Когда Отрепьев открыл глаза, то не увидел уже над собой ни молнией сверкавшего булата, ни землисто-серого лица Димитрия. Но вокруг черноризца кишмя кишели люди да разворачивался все сильней их нестройный гомон. И дьякон, подобрав валявшуюся подле фляжку, встал на ноги, перекрестился и с зажатой в руке фляжкой возгласил:
— Глухие, потешно слушайте; безногие, вскочите; безрукие, взыграйте в гусли. Слава дающим нам вино на веселие, и мед во сладость гортани нашей, и пиво — беседа наша добрая. Слава тебе, боже, слава тебе!..
И он стал ковырять перстом в горле своей фляжки, где крепко засела вколоченная туда затычка.
— Шел бы ты, батька, к себе на подворье, — сунулась к Отрепьеву козья борода на гусиной шее. — Не по-христиански учинился ты безумен… Не миновать тебе плетей… Того и гляди, на тиунов[87] нарвешься.
— Пш… киш!.. — отмахнулся от него Отрепьев. — Суешься, бука, наперед аза…[88] Киш пошел!..
И, справившись с затычкой, Отрепьев, как к материнской груди, присосался к своей фляжке.
Он вконец опьянел, черный дьякон, пропащий монах, потерянная душа.

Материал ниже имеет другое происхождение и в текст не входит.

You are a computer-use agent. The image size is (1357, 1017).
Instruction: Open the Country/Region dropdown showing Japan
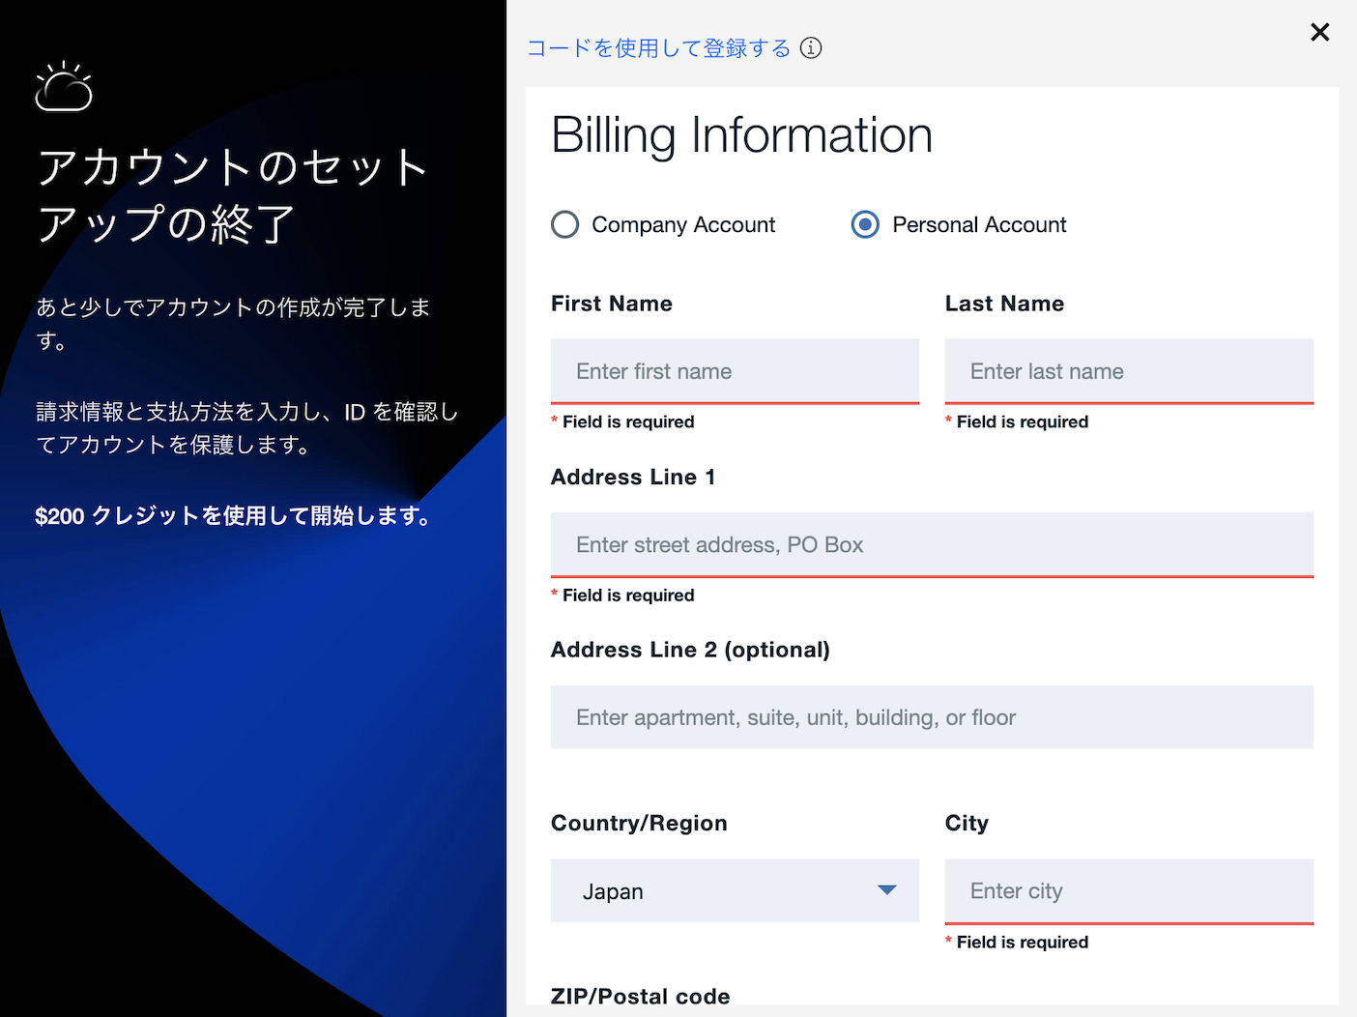735,890
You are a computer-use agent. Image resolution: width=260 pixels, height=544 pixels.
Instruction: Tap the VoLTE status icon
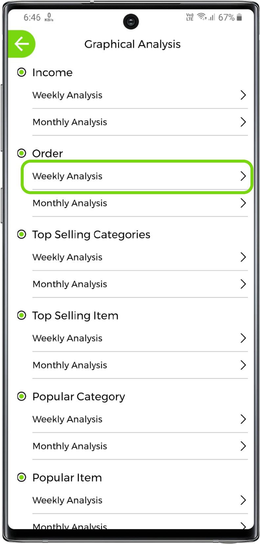pyautogui.click(x=190, y=17)
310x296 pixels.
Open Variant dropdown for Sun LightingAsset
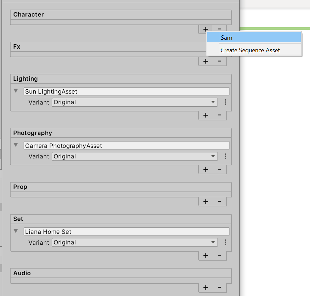pos(135,102)
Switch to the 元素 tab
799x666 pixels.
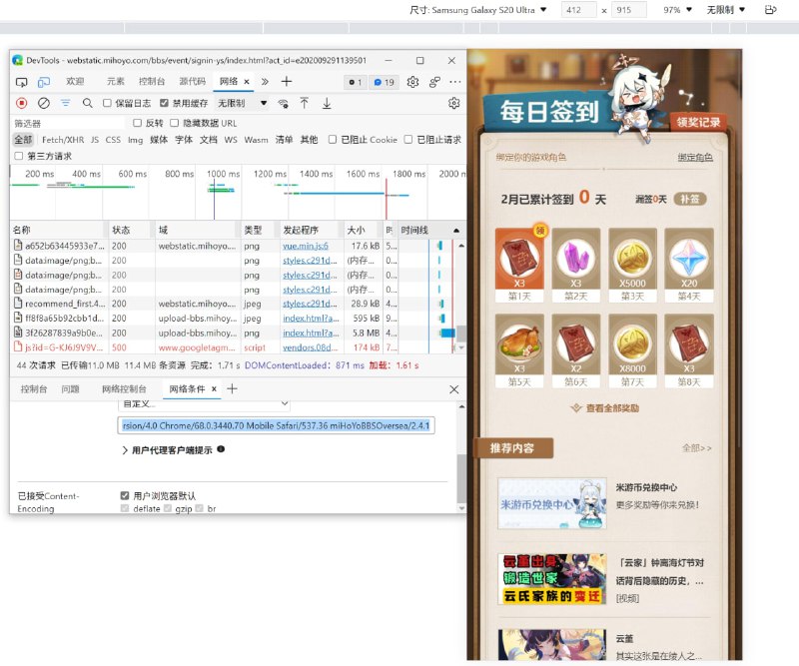[x=117, y=83]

И с фляжкою в руке, с бородою, мокрой от залившего ее хмельного напитка, стал он притопывать, приплясывать, припевать:
На поповском лугу — их! вох!Потерял я дуду — их! вох!То не дудка была — их! вох!Веселуха была — их! вох!
Столпившиеся около Отрепьева купчины стали хлопать в ладоши, подзадоривая расходившегося черноризца:
Заплетися, плетень, заплетися…
— Ай батька!.. — только и слышно было со всех сторон. — Ай веселый!.. Ах ты, раздуй тебя горой!
— Батька! — толкнул Отрепьева краснорожий молодчик, подпоясанный полотенцем. — А про что там говаривалось ночью, во келейке… на Железном Борку?.. Не рассказал ты… Что там ночью, батька?..
Отрепьев осклабился, обвел мутными глазами окружившую его толпу и молвил:
— А ночью во келейке… чшшш!.. — И он прищелкнул языком лукаво.
— Ну, что там ночью, во келейке?.. — продолжал допытываться краснорожий.
— А ночью во келейке… на Железном Борку… царь ваш… говаривал мне… — стал лепетать Отрепьев, но вдруг покачнулся от страшного удара, который нанес ему кто-то сзади орясиной либо клюкой.